START MATERIAL FOR THIS TASK

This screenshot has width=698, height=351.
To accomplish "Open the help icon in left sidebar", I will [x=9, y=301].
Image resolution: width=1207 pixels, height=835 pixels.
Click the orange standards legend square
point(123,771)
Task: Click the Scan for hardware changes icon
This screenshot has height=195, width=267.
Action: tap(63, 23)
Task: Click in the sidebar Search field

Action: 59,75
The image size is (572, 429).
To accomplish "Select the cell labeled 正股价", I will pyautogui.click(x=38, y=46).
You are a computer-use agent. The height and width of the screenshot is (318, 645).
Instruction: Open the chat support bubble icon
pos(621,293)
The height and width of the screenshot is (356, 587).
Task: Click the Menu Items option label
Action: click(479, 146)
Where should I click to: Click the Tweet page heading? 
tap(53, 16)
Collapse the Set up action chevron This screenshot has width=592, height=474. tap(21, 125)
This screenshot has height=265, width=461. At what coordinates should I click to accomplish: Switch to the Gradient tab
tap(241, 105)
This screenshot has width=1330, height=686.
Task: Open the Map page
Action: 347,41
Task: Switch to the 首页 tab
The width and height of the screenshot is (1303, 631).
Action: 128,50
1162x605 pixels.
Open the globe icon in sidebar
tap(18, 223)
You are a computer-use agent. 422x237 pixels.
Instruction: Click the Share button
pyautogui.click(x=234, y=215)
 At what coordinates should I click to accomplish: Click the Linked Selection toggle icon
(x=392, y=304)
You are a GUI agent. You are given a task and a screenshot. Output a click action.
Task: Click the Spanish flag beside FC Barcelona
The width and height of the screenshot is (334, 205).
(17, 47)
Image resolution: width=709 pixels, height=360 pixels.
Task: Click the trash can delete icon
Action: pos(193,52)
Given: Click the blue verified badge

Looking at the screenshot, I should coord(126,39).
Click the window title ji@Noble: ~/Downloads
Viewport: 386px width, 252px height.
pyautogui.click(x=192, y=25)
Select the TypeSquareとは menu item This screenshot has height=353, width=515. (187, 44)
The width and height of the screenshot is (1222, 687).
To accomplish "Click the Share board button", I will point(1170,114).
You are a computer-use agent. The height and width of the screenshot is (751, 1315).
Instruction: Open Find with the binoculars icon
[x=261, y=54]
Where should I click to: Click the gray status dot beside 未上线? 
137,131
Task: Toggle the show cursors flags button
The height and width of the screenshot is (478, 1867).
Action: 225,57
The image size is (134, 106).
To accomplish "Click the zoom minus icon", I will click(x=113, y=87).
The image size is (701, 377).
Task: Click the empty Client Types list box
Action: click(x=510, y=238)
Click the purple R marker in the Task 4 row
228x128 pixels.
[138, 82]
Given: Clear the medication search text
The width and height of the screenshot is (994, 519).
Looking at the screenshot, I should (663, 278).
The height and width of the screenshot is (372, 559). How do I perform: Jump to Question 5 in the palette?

END MATERIAL FOR THIS TASK

Each line of the data is to be written out again exactly.

### OUTPUT OF THE EXERCISE
This screenshot has width=698, height=351.
To accomplish "Open the help icon in left sidebar", I will [x=9, y=301].
Image resolution: width=1207 pixels, height=835 pixels.
Click the orange standards legend square
point(123,771)
Task: Click the Scan for hardware changes icon
This screenshot has height=195, width=267.
Action: tap(63, 23)
Task: Click in the sidebar Search field

Action: 59,75
The image size is (572, 429).
To accomplish "Select the cell labeled 正股价", I will pyautogui.click(x=38, y=46).
You are a computer-use agent. The height and width of the screenshot is (318, 645).
Instruction: Open the chat support bubble icon
pos(621,293)
The height and width of the screenshot is (356, 587).
Task: Click the Menu Items option label
Action: click(479, 146)
Where should I click to: Click the Tweet page heading? 
tap(53, 16)
Collapse the Set up action chevron This screenshot has width=592, height=474. tap(21, 125)
This screenshot has height=265, width=461. At what coordinates should I click to accomplish: Switch to the Gradient tab
tap(241, 105)
This screenshot has width=1330, height=686.
Task: Open the Map page
Action: 347,41
Task: Switch to the 首页 tab
The width and height of the screenshot is (1303, 631).
Action: 128,50
1162x605 pixels.
Open the globe icon in sidebar
tap(18, 223)
You are a computer-use agent. 422x237 pixels.
Instruction: Click the Share button
pyautogui.click(x=234, y=215)
 At what coordinates should I click to accomplish: Click the Linked Selection toggle icon
(x=392, y=304)
You are a GUI agent. You are given a task and a screenshot. Output a click action.
Task: Click the Spanish flag beside FC Barcelona
The width and height of the screenshot is (334, 205).
(17, 47)
Image resolution: width=709 pixels, height=360 pixels.
Task: Click the trash can delete icon
Action: pos(193,52)
Given: Click the blue verified badge

Looking at the screenshot, I should coord(126,39).
Click the window title ji@Noble: ~/Downloads
Viewport: 386px width, 252px height.
pyautogui.click(x=192, y=25)
Select the TypeSquareとは menu item This screenshot has height=353, width=515. (187, 44)
The width and height of the screenshot is (1222, 687).
To accomplish "Click the Share board button", I will point(1170,114).
You are a computer-use agent. The height and width of the screenshot is (751, 1315).
Instruction: Open Find with the binoculars icon
[x=261, y=54]
Where should I click to: Click the gray status dot beside 未上线? 
137,131
Task: Toggle the show cursors flags button
The height and width of the screenshot is (478, 1867).
Action: 225,57
The image size is (134, 106).
To accomplish "Click the zoom minus icon", I will click(x=113, y=87).
The image size is (701, 377).
Task: Click the empty Client Types list box
Action: click(x=510, y=238)
Click the purple R marker in the Task 4 row
228x128 pixels.
[138, 82]
Given: Clear the medication search text
The width and height of the screenshot is (994, 519).
Looking at the screenshot, I should (663, 278).
The height and width of the screenshot is (372, 559). How do I perform: Jump to Question 5 in the palette?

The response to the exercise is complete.